Los protocolos de los sabios de Sión
Los protocolos de los sabios de Sión Los herederos directos serán excluidos del trono si, durante su adiestramiento, se
muestran imprudentes, bondadosos o poseedores de cualidades perniciosas que
incapaciten para gobernar. Solamente aquellos que sean capaces de gobernar con
firmeza, que sean inflexibles hasta la crueldad, recibirán las riendas del gobierno de manos de nuestros sabios. En caso de cualquier enfermedad que ocasione debilitamiento de la voluntad, los reyes deberán, por ley, poner el gobierno en otras manos mejor
capacitadas para mandar.
Los proyectos de acción del rey, sus planes inmediatos y, sobre todo, sus intenciones futuras serán desconocidos aun de sus primeros consejeros.

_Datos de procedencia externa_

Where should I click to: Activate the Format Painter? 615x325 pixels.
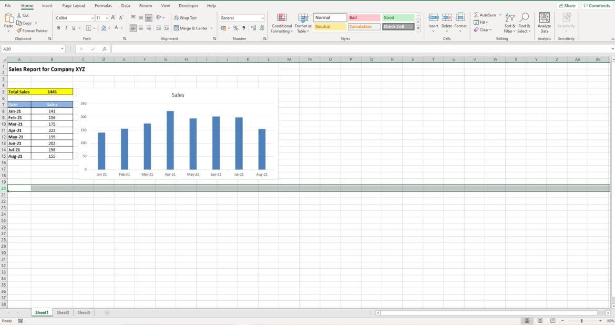pyautogui.click(x=33, y=31)
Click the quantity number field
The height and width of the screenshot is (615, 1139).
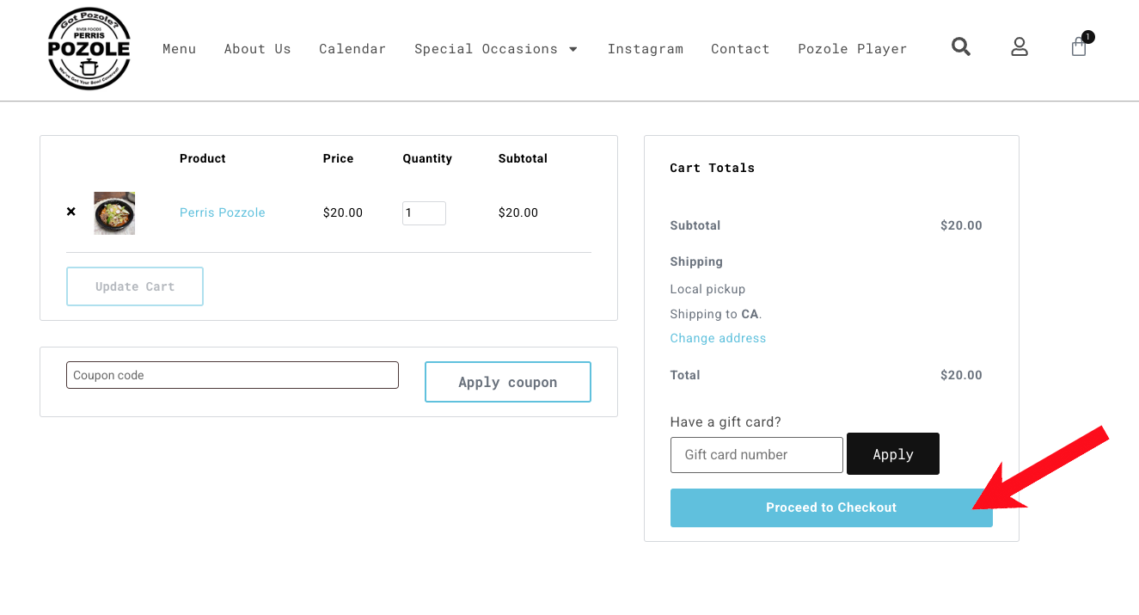coord(424,213)
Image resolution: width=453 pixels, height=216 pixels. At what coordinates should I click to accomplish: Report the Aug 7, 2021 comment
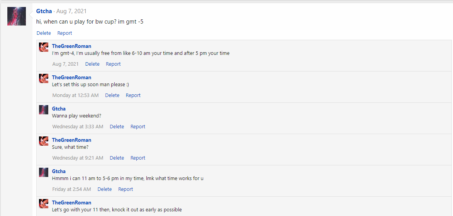pos(113,64)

Solamente el rey y sus tres iniciadores tendrán conocimiento de los planes para el porvenir. En la persona del rey, dueño de si mismo y de la humanidad, gracias a una voluntad inquebrantable, todos
creerán ver el destino con sus caminos desconocidos. Como nadie habrá de saber lo que el rey pretenda con sus ordenes, nadie propondrá desviarse por un camino aventurado.
Es necesario, naturalmente, que la inteligencia del rey responda al plan de gobierno que se le ha confiado. Por eso no subirá al trono hasta que haya sido puesto a prueba por los sabios que hemos mencionado.